To think of the theatre first of all in terms of actors and actresses is, however, natural enough. It is a popular way of looking at the theatre, and it would be idle to expect its total disappearance. And it would be ungrateful. Actors and actresses are public servants and benefactors, to whom recognition and praise are due. But recognition is one thing; starship, with all its adulations,—Bernhardtism,—is another. And there are good reasons for thinking that other aspects of the theatre are also becoming popular.
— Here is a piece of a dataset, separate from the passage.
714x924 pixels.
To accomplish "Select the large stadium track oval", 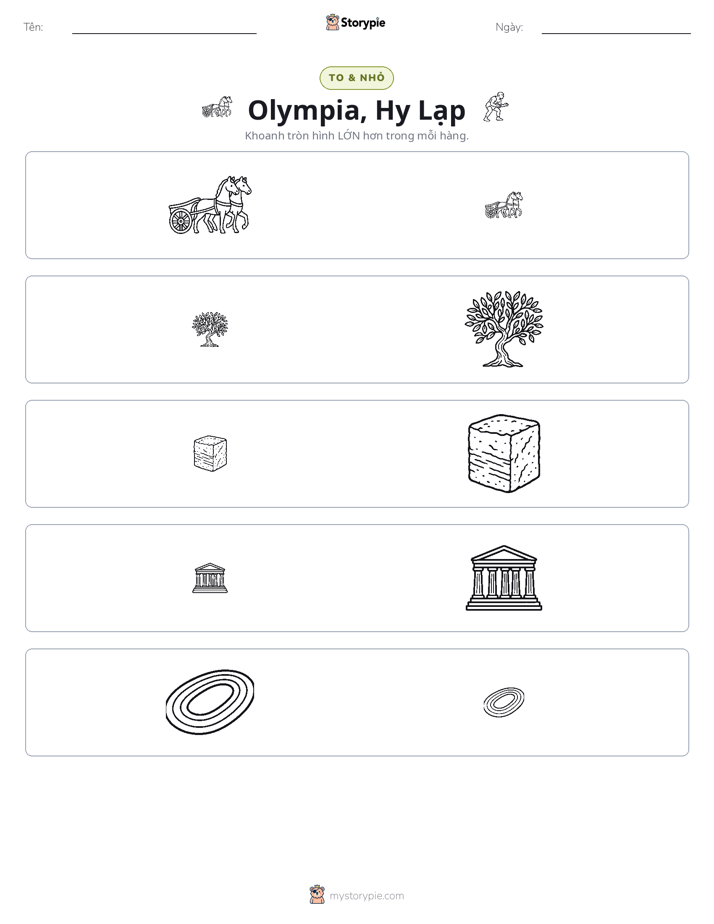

The early years of the twentieth century have been a period of rapid development in the theatre, a development marked by at least two broad phenomena: first, the growing public sense of the drama as an art, of which acting is a component part, not the chief end; and, secondly, the revolution in the technique of stagecraft. To sum up the matter in a word, the stage is struggling, rather blindly, to liberate itself from the conventions that intervene between audience and play. As an incident in that liberation, the star system is on its way, not to destruction, for the actor of genius will always remain a compelling figure, but at least to broad modification. Starless casts and repertory companies have been plentiful enough to indicate the beginnings of a strong, new current.